A significant body of unpublished data form the applicant's laboratory indicate that RNA binding proteins (RBP) of the zfp36 family play a role in thymic development and selection. We want to find the mechanism through which these RBP function. We will use well-characterised TCR transgenes which will allow lineage choice to be monitored. Importantly, the TCRs chosen will enable experiments to be performed using peptide MHC stimulation delivered by APC or tetramers and for the OT1 TCR there are a set of peptides of varying affinity which mediate positive and negative selection of thymocytes. These peptide MHCs will also allow signal transduction to be tested in a variety of assays such as imaging calcium flux or the phosphorylation of specific pathway components. The role of cell death will be examined by using a bim knockout system that will rescue cells dying from neglect and negative selection. Alternative/additional hypothesis including altered cytokine signalling can be tested using antibody based approaches for probing signal transduction (e.g. intracellular flow). The use of a GFP reporter transgene (GFP-Nur77) which acts as a reporter of TCR signal strength will allow us to examine how the signal strength of this receptor changes during development and in the absence of the RBP.

This class of RBP is able to bind to the ARE which is found in the 3'UTR of10% of mRNAs. Bioinformatics predictions based on sequence features alone have failed to identify the consequential targets of these RBP making it essential to define direct targets through empirical measurements. To do this we will use the iCLIP method which is well-established in the Turner lab. We will then discover how direct and indirect targets are changed in abundance using RNAseq data.

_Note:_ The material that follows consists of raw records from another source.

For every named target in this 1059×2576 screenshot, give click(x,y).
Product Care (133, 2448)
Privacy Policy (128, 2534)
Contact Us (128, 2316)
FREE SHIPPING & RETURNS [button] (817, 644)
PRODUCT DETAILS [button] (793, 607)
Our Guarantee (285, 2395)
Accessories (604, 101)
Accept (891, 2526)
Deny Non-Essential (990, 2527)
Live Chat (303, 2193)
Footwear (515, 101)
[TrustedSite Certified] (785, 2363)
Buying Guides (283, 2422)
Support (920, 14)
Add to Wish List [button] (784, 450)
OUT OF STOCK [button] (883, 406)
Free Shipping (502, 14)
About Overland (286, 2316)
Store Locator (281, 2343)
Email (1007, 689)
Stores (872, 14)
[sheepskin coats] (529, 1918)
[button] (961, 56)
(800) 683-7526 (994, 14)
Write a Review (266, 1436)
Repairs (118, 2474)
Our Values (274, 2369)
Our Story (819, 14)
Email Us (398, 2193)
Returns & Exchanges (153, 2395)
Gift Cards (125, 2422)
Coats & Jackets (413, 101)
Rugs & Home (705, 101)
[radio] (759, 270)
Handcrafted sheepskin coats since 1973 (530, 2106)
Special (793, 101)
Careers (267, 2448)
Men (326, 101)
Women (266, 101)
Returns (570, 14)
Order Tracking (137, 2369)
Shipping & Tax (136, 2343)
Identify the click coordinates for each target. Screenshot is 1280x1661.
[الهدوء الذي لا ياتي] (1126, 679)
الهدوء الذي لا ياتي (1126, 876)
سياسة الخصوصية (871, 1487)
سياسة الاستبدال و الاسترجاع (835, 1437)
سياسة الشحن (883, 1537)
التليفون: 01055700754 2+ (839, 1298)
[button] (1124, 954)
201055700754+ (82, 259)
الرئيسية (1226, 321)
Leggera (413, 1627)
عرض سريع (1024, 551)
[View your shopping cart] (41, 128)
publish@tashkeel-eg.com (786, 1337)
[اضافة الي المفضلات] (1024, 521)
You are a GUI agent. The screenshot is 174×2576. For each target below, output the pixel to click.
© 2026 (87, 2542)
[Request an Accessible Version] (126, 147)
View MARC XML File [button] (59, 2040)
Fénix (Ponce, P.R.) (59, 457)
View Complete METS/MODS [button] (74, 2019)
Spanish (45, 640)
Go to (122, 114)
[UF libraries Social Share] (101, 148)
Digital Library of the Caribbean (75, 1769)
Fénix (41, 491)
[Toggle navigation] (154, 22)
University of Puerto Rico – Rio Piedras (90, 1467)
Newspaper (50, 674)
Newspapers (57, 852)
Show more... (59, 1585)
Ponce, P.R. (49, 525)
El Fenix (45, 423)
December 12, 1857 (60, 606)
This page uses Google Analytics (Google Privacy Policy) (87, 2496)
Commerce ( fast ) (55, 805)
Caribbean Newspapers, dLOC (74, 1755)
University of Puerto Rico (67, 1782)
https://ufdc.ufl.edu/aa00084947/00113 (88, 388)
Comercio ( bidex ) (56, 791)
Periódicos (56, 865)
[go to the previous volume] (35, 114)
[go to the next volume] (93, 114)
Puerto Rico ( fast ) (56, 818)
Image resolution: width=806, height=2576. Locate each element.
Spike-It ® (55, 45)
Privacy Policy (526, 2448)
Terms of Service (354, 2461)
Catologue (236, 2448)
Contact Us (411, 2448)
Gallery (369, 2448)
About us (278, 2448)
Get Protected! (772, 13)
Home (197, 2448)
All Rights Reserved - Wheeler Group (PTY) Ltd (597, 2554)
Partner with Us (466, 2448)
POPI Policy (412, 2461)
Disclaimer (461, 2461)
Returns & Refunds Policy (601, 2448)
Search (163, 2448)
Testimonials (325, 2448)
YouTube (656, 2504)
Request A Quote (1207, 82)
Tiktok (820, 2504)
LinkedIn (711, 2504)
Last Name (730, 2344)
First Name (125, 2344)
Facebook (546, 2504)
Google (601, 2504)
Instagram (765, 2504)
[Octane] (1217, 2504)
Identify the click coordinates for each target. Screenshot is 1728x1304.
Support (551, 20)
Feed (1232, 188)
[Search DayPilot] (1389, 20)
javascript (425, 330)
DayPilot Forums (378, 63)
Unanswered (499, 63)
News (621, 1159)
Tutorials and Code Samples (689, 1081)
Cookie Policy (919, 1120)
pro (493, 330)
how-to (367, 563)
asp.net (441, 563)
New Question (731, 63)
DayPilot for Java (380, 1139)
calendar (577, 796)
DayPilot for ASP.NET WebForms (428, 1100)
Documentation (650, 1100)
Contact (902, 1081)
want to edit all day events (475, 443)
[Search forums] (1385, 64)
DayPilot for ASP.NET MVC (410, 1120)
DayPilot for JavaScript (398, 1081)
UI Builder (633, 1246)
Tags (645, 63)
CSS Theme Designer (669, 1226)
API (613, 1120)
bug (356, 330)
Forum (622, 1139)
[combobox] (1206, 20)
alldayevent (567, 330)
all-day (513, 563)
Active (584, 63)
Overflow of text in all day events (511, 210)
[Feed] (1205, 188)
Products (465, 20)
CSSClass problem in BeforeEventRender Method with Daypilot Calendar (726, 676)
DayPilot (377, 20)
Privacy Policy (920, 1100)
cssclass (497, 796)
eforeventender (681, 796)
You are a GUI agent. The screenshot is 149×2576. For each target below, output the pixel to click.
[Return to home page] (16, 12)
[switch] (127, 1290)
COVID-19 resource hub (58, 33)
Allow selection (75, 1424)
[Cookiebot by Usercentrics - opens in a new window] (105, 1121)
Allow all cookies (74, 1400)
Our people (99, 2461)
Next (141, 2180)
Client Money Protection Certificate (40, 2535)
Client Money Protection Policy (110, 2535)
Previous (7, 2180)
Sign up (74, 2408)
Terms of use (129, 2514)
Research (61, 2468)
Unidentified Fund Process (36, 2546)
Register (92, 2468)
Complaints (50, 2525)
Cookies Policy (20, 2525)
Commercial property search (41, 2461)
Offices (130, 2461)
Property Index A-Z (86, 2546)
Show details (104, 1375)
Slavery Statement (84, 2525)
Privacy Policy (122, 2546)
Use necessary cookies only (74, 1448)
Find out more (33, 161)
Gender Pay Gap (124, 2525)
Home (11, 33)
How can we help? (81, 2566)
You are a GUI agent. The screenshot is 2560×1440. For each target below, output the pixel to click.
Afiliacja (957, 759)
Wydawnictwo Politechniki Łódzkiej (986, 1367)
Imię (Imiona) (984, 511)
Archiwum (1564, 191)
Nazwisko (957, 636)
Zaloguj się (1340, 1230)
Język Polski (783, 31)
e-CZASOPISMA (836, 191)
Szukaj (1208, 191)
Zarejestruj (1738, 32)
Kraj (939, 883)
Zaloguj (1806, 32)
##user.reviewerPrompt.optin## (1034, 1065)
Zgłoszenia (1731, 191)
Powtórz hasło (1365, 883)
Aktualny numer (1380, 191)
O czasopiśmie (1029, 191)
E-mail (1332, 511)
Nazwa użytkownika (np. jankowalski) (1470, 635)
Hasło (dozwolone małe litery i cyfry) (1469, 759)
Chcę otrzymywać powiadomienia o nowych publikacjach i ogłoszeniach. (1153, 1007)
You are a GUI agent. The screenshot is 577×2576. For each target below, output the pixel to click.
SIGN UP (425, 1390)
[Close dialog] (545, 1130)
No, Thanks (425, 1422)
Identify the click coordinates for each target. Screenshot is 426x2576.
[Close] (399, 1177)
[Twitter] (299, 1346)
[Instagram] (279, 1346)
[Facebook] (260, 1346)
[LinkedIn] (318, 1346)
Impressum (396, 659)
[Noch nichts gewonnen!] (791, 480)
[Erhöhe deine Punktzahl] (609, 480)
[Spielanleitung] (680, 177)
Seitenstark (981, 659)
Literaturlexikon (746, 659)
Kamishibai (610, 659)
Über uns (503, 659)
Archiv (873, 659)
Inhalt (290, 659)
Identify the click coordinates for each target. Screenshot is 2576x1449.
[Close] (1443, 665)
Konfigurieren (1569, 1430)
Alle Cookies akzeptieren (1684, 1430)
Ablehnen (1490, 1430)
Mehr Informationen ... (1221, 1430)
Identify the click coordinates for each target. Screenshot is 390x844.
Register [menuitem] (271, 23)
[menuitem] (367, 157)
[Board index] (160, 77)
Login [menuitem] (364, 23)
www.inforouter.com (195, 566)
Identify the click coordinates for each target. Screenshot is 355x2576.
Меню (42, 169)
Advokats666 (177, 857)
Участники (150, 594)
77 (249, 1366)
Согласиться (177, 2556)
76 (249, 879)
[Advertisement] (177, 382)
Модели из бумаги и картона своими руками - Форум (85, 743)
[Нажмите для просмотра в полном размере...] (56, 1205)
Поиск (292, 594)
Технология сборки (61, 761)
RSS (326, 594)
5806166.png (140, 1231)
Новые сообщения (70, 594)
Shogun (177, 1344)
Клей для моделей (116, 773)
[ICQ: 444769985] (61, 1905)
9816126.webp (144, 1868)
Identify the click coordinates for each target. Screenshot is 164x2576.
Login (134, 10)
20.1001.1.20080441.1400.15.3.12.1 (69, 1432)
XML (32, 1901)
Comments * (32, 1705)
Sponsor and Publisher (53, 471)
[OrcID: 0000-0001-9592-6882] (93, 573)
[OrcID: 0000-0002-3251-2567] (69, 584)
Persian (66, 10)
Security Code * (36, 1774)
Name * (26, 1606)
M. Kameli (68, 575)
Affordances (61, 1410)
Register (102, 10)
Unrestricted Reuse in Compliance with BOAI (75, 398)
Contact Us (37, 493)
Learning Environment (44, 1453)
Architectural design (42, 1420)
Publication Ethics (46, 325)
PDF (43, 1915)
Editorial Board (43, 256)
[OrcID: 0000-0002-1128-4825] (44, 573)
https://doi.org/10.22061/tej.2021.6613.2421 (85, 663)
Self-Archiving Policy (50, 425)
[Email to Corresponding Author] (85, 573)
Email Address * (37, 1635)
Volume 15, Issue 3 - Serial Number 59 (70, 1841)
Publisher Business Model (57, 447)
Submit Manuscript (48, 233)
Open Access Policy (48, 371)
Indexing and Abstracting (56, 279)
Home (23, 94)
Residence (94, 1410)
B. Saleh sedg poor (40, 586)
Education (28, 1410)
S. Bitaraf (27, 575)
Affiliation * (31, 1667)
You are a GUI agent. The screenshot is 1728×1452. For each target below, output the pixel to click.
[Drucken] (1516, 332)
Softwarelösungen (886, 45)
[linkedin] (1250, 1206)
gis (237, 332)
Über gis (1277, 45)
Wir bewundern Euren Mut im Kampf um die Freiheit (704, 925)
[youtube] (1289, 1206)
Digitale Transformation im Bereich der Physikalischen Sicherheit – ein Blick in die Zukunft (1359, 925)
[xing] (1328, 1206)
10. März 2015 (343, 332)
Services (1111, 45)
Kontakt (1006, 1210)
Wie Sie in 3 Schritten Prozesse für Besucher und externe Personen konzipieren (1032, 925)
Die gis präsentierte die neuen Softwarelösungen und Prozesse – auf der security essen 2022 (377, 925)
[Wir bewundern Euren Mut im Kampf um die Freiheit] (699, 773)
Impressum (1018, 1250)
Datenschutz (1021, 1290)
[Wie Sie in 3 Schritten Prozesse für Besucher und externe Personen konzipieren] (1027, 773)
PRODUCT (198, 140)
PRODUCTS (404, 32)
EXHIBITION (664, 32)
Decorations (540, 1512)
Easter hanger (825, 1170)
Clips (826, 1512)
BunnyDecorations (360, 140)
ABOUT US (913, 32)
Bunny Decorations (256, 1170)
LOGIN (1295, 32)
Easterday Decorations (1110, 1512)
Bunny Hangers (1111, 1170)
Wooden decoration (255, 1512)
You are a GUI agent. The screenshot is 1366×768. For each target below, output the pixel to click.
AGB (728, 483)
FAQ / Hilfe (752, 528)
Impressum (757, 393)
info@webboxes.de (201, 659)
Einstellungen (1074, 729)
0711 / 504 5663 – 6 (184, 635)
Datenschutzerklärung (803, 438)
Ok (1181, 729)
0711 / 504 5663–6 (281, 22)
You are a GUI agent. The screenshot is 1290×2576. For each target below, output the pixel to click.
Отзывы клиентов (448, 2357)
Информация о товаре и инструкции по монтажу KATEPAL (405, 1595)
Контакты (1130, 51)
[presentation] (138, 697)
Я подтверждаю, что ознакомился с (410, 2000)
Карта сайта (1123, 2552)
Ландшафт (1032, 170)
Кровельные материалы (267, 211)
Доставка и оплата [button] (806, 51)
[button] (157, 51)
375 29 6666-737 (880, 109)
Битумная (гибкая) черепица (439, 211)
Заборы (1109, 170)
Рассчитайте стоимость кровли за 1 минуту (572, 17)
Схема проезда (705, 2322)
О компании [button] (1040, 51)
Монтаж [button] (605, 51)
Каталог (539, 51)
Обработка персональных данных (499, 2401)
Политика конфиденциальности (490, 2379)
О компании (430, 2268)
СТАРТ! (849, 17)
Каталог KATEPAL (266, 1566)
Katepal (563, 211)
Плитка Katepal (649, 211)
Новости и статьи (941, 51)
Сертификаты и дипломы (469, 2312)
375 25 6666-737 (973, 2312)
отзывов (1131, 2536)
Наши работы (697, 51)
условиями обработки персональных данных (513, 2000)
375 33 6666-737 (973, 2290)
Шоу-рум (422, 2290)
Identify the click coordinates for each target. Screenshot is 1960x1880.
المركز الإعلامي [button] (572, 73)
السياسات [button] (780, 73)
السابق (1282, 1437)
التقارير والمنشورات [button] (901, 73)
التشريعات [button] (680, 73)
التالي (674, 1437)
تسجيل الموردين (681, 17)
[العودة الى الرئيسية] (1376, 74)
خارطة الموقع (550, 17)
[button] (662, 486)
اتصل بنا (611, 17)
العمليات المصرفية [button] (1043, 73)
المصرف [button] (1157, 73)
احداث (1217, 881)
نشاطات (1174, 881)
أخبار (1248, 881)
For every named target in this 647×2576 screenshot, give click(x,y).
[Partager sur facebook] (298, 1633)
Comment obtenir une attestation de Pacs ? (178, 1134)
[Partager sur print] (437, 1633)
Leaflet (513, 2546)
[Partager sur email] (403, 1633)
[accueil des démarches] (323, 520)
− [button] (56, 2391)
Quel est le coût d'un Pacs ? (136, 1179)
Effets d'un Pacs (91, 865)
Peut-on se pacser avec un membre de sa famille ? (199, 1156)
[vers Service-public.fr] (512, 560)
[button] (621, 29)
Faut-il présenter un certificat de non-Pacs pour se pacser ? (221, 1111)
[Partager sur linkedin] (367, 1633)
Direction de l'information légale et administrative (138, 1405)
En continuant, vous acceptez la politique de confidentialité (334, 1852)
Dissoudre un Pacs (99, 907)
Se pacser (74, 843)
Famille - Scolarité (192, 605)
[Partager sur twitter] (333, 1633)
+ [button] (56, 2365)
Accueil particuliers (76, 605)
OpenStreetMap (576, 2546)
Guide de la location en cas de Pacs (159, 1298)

Overall, this project will allow the integration of an important new layer of control of gene expression into our understanding of the molecular regulation of thymocyte development.

The research we have conducted into the biology of RNA binding proteins is opening up a new area of molecular immunology. We have been taking a variety of approaches to develop the importance of this area. These include publishing high quality basic science papers; writing reviews and presenting the work at meetings and workshops whenever the opportunity will arise. Through mentoring we are developing the careers of a new generation of scientists who see the importance of this area of regulation. A pertinent example is Dr Dan Hodson who did his PhD in my lab and is now an MRC-funded clinical research fellow. This research area is starting to interest the pharmaceutical industry as it has potential to reveal drug targets in both cancer and inflammation/allergy. Through understanding the basic molecular mechanisms of differentiation we may identify new ways of manipulating these pathways.

The project provides an excellent training opportunity for Dr Katharina Vogel. This stems from the opportunity to delve deeply into the molecular mechanisms of T cell development and differentiation-a topic that is at the forefront of immunology. Furthermore, she will train in advanced molecular biology and bioinformatics approaches, skills that are essential to develop in order to further her career and to maximise her impact in science in the research. By combining her in vivo skills with molecular and bioinformatics know-how she will be well placed to undertake research in any leading university or commercial entity. Dr Vogel will also have the opportunity to further her personal and professional development, in partnership with the University of Cambridge and the Babraham Institute. Careers advice and guidance is available, in addition to on-site training courses in Bioinformatics and Flow Cytometry run by BI facility heads, as well as training in presentation making, grant writing skills and public engagement.